Strona 184 z 265

: 15 cze 2008, 16:59
autor: Yvone
:ico_tort: dla Vita.
A ja Was zaskoczę, bo nic nie mam wspólnego z Yvone, ale mam ulubionych parę filmów i tak np. Gang Olsen, a tam jedną z bohaterek jest właśnie Yvone. a nazywam się Ela.
Pruedence też oglądałam ten serial i tak własnie myślałam, że to od jednej z sióstr. A co do kawki, to czemu nie.
Amelcia też chwili nie usiedzi spokojnie, tylko szaleje i szaleje.
Ale przynajmniej chodzi spać jak w zegarku i odpukać w niemalowane, jeszcze nigdy nie poszła później niź o 21.
Ja też znam wersję ze sroczką i jest tam ukręcany łepek. Też się zastanawiałam czy to pasuje w bajce dla dzieci, ale w sumie tak rymowano od zawsze, to po co zmieniać?
Tak jak czytam jej basnie Andersen czy Grimm i wcale delikatne nie są, a mają czegoś uczyć, nawet jeśli teraz nie rozumie. W ogóle mam wrażenie, ze to jakoś tak teraz przesadza się z tymi bajkami i zmienia. Wilk nie je babci itd.
Kurcze ani meczu ani Opola nie oglądałam, bo musze leciec z pracą, a szkoda mi bardzo. Ale co tam dzisiaj się obijam :ico_haha_01:

: 15 cze 2008, 21:31
autor: Pruedence
Aleście popisały :-D :-D

Ja dopiero wróciłam do domu, pojechaliśmy wczoraj na wieś. Pogoda była taka sobie, ale przynajmniej sie troche pouczyłam bo tesciowa chciała się zrewanżować i zajęła się Tosią.

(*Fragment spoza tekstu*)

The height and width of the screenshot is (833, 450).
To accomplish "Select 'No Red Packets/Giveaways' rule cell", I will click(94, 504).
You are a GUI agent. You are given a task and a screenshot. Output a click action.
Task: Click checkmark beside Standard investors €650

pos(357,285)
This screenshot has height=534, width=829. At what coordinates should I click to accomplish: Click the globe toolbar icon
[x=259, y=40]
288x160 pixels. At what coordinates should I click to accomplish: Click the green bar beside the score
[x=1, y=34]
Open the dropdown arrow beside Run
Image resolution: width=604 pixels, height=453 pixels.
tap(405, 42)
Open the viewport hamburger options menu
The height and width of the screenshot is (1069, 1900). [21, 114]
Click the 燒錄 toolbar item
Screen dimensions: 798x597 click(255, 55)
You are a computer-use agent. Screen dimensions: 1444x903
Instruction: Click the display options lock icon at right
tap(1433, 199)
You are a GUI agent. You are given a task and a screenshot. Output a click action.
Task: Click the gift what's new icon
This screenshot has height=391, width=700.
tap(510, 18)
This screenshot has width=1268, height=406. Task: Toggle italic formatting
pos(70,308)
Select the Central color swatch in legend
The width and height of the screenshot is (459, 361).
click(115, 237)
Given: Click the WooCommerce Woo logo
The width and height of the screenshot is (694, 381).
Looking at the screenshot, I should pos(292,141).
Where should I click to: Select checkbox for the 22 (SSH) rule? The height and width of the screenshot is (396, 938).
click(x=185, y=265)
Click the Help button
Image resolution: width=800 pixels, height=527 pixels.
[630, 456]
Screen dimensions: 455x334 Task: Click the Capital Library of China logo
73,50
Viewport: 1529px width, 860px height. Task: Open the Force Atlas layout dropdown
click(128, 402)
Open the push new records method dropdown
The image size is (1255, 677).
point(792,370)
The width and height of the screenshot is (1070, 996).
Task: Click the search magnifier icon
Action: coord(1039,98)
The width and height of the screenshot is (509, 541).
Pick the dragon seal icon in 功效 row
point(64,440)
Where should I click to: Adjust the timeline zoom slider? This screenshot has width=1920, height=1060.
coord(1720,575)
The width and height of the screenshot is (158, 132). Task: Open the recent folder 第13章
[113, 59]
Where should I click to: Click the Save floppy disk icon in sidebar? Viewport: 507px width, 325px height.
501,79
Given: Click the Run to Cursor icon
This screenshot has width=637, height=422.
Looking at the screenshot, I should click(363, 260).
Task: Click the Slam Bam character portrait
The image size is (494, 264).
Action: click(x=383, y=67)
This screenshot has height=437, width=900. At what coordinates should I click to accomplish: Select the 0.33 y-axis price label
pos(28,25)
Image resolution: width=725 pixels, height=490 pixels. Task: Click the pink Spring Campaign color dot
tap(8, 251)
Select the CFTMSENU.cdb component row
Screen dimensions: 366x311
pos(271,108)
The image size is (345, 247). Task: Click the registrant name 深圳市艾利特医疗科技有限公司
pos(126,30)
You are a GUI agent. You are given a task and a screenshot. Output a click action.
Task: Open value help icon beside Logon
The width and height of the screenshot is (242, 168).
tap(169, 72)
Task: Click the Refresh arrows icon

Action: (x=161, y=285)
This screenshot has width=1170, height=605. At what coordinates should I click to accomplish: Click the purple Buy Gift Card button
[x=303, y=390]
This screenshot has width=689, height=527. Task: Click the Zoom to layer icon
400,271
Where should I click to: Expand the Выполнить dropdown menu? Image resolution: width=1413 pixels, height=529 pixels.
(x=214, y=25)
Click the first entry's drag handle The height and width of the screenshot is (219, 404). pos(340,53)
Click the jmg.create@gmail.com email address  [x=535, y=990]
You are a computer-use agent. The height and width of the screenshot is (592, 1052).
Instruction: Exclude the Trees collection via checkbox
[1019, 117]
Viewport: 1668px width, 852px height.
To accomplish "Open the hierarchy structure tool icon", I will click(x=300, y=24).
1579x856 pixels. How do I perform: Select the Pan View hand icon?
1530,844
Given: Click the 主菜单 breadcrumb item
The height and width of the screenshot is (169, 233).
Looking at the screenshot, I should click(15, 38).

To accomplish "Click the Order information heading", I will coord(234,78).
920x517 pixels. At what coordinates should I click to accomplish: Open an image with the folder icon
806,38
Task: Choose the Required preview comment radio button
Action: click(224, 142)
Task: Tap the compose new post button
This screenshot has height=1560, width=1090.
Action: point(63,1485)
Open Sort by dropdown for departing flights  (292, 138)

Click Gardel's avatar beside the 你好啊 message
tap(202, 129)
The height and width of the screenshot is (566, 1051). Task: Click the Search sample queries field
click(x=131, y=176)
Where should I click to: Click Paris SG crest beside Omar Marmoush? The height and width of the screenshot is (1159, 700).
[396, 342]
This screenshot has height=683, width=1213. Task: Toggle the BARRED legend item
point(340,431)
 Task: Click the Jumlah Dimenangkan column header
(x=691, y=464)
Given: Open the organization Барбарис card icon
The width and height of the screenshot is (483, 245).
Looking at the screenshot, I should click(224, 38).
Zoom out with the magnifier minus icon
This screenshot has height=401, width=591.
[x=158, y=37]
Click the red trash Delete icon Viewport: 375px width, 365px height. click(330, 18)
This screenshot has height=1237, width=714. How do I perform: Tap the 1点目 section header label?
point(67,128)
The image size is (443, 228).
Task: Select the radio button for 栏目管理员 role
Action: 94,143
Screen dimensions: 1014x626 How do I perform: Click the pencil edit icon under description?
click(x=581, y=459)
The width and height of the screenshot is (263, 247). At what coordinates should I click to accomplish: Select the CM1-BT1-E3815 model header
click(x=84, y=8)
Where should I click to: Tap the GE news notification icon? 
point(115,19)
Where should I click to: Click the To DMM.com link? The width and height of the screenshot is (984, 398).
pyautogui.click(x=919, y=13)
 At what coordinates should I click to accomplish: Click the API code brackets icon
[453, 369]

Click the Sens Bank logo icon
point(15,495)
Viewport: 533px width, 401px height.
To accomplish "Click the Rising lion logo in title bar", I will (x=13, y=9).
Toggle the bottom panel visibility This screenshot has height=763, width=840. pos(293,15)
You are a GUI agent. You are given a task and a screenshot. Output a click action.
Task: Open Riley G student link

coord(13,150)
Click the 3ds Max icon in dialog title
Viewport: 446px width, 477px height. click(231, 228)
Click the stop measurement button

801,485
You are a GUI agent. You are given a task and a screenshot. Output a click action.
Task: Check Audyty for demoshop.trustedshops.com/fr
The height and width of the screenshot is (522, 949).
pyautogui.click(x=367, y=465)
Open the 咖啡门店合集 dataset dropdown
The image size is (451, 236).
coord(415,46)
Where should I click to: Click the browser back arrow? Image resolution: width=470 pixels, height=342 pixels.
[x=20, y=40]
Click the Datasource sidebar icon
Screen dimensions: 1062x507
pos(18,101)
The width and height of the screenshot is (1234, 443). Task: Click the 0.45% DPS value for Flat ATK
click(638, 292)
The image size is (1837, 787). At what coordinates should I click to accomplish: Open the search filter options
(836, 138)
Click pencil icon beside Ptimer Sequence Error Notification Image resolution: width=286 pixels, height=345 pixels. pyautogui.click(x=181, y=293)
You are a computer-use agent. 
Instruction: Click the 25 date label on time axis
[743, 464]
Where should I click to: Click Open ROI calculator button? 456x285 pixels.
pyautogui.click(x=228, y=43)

Własnie CZechy strzeliły gola :-D

Co do piłki to u nas ja jestem większym fanem niż mój M, mecz Francja: Belgia oglądaliśmy u znajomych, ale były emocje , ja byłam za Francją :ico_placzek: bo sentyment bo Bartezie mi został, ale ten obecny bramkarz to masakra jakaś jest. Nie to co nasz Boruc :-D
Ale zrobilam się , wypiłam co prawda 4 małe piwa, ale humorek miałam przedni,jak wróciliśmy to Tosia spała więc mieliśmy czas dla siebie jeszcze :-D

Aga- rzeczywiśc9e park miniatur jest koło Wadowic, bardzo fajny, zwłaszcza dla dzieci w wiekku Adriana, do tego w cenie biletu jest jazda na samochodzikach takich jak w wesołym miasteczku. Wiesz ja wyjeżdżam z Tosią nad morze 12 lipca, ale mój M zostaje to daj znac kiedy będziecie to da wam klucze do mieszkania- od razu przeprazsam za syf ale tam mieszkaja studenty więc nie opłaca sie remontować.
Co do kaszki ja znam taka wersje jak ty.

Yvone- że ty Ela jesteś to bym nie przyuszcała :-D , tez myslałam że Iwona a tutaj taka niespodzianka.

Martuunia- ale fajnie z tym opolem, zazdroszcze :-D

Anita- fajnie ,że udało Ci sie wyskoczyć i zabalować.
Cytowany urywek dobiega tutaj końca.